--- start ---

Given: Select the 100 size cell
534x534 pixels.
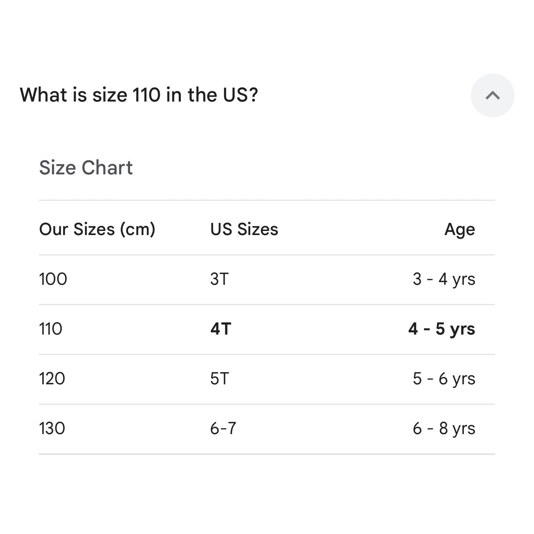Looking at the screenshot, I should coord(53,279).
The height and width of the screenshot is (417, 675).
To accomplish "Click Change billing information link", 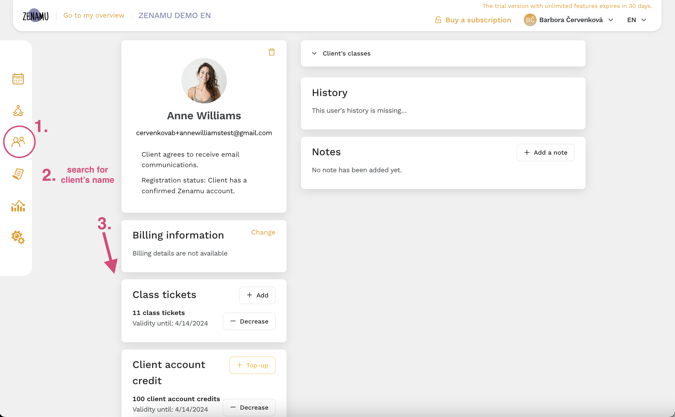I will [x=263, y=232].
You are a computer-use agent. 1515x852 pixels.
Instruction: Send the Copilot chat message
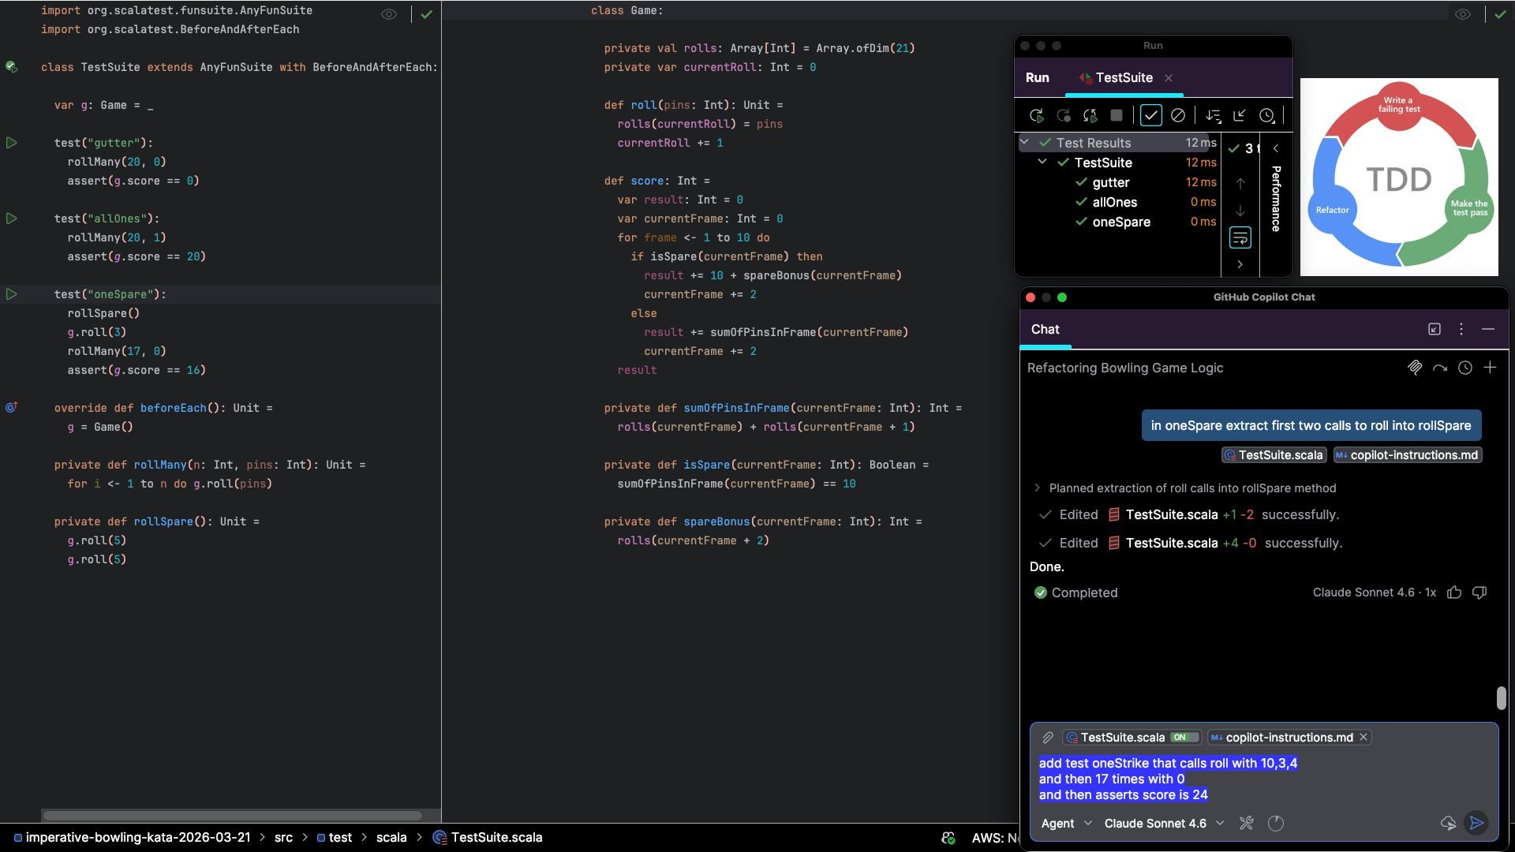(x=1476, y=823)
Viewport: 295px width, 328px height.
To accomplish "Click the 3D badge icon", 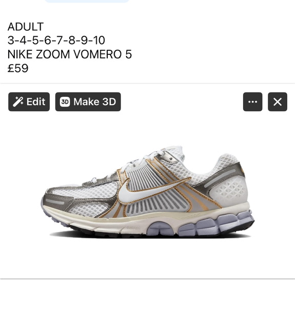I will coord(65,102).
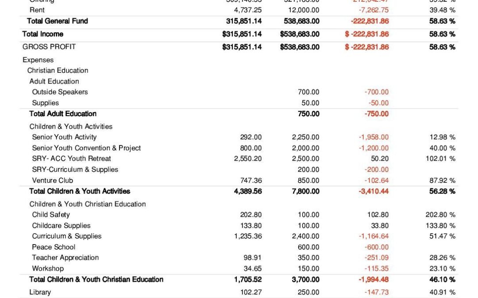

--- end ---

**What to do**
Count the lines of the items above that contain the word "pixels", and give only that number.

**Answer in full**
2